- **Instructions to follow**
Rewrite the lines of the listing between the line holding "The width and height of the screenshot is (1920, 1080). Identify" and the line holding "Image resolution: width=1253", inclusive, swapping "location" for "position" and keeping everything else the same. Return only those lines.
____ Records for the exercise
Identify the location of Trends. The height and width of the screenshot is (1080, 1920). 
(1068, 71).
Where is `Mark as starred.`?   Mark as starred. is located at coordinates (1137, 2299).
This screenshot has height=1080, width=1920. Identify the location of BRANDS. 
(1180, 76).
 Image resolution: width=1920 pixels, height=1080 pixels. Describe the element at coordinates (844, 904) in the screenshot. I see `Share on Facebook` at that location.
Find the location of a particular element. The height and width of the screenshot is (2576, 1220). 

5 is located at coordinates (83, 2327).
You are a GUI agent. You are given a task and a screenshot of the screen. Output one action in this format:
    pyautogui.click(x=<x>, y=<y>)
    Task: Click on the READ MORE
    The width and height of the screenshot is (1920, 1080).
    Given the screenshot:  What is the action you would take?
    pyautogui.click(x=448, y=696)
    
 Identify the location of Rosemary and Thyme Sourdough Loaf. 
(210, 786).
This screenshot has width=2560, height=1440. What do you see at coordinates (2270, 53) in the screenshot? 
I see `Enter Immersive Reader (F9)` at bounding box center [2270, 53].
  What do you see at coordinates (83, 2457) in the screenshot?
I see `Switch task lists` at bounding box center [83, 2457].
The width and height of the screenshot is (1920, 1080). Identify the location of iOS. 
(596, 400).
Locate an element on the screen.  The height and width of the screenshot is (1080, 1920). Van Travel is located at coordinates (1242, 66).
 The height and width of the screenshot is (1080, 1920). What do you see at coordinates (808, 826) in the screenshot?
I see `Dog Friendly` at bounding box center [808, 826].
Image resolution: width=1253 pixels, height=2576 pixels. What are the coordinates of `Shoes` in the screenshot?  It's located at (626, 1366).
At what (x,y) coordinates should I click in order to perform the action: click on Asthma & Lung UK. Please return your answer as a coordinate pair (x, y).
________
- **Response**
The width and height of the screenshot is (1920, 1080). Identify the position of iOS. 
(596, 400).
Locate an element on the screen.  The height and width of the screenshot is (1080, 1920). Van Travel is located at coordinates (1242, 66).
 The height and width of the screenshot is (1080, 1920). What do you see at coordinates (808, 826) in the screenshot?
I see `Dog Friendly` at bounding box center [808, 826].
Image resolution: width=1253 pixels, height=2576 pixels. What are the coordinates of `Shoes` in the screenshot?  It's located at (626, 1366).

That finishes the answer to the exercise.